Medicines which are given by mouth or via a drip, to control the blood pressure and/or prevent fits, do not harm the baby.

Obstetricians are divided as to the treatment of women whose diastolic blood pressure is between 100mmHg and 110mmHg. Although medicines will decrease the risk of severe PET, it appears to lead to a small reduction in the baby’s birth weight. Methyldopa has been found safe in long-term follow-up of delivered babies whilst there are similar benefits reported for labetalol. The newer medicines like the angiotensin converting enzyme (ACE) inhibitors, angiotensin receptor-blocking drugs (ARB) and diuretics are usually not used because of unacceptable foetal adverse effects in the first two classes of medicines and because it is contraindicated in the last class.

The only way to prevent the development of severe PET and/or eclampsia is to deliver the baby.

When there is severe PET with a risk of eclampsia, magnesium sulphate is usually prescribed. This medicine is used when a decision has been made to deliver the baby and for 24 hours after delivery or 24 hours after the last fit, whichever is the last. During magnesium sulphate therapy, there will be regular assessment of the respiratory rate, oxygen saturation, reflexes and urine output.

When there are eclamptic fits, attention is focused on the airway, breathing and circulation. Magnesium sulphate is the first line medicine for controlling the fits whether they are initial or recurrent. Once the situation is stabilised, arrangements will be made to deliver the baby.

As each pregnancy is unique. The timing and mode of delivery will depend on the patient’s particular circumstances. The obstetrician will discuss with the patient and her spouse the various options available, which is dependent on how severe the PET is and the foetal condition.

The obstetrician will try to achieve a delivery after 36 weeks of pregnancy. If the PET is not severe, there will be regular monitoring to check that it is safe to continue with the pregnancy until such time when labour starts spontaneously or is induced. During this period, medicines will be prescribed to keep the blood pressure under control.

Management challenge

If the symptoms worsen or the PET is affecting the patient and/or foetus, early delivery will be advised. If the foetus is premature, an injection of steroids may be given to help the foetal lungs mature so that breathing difficulties can be averted after the baby’s birth.

If the cervix is favourable, induction of labour will be carried out. An epidural is usually advised to provide pain relief and to control the blood pressure, which will usually be raised during the course of labour. If the cervix is unfavourable or there are other maternal or foetal considerations present, a Caesarean section will be carried out. There will be continued monitoring of the mother after the baby is born. This is because about half of women who develop eclampsia do so after the delivery.

If the blood pressure is still raised six weeks after the baby’s birth or there is still proteinuria, a referral will be made to a physician or nephrologist to check on the kidney function.
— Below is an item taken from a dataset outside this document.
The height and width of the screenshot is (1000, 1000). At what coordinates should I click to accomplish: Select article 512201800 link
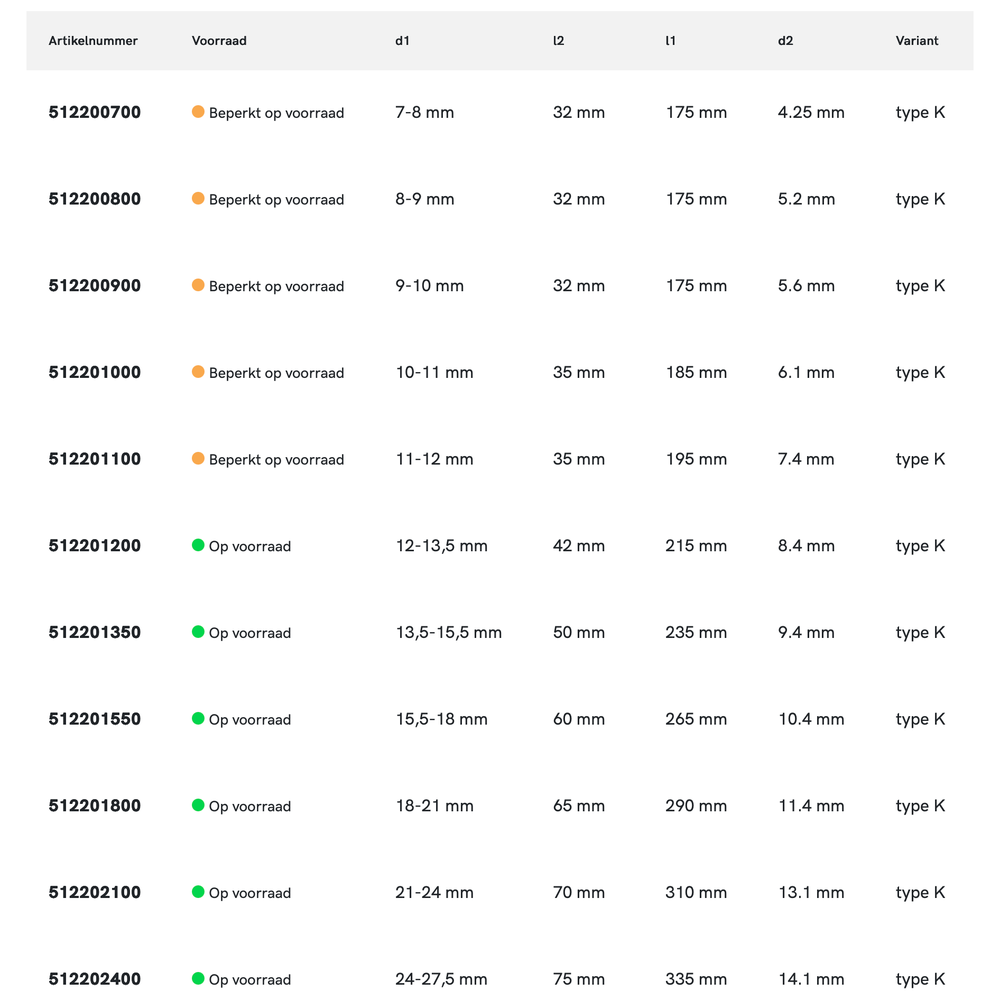pyautogui.click(x=95, y=806)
If there has been severe PET or eclampsia, it is advisable to consult your general practitioner or obstetrician prior to starting another pregnancy. About 20% of women may develop PET in a subsequent pregnancy. Some women may have residual organ damage due to the complications of the condition. An assessment of risk factors will be made and preventive treatment may be instituted.

PET poses a continuous management challenge for the obstetrician. While attempting to get the foetus to as near a mature state as possible, he or she has to also ensure that the mother’s blood pressure is controlled and prevent the PET from getting severe, when the risk of eclamptic fits increases. The obstetrician’s efforts are influenced by the fact that the only way to stop the progress of the PET is to deliver the baby.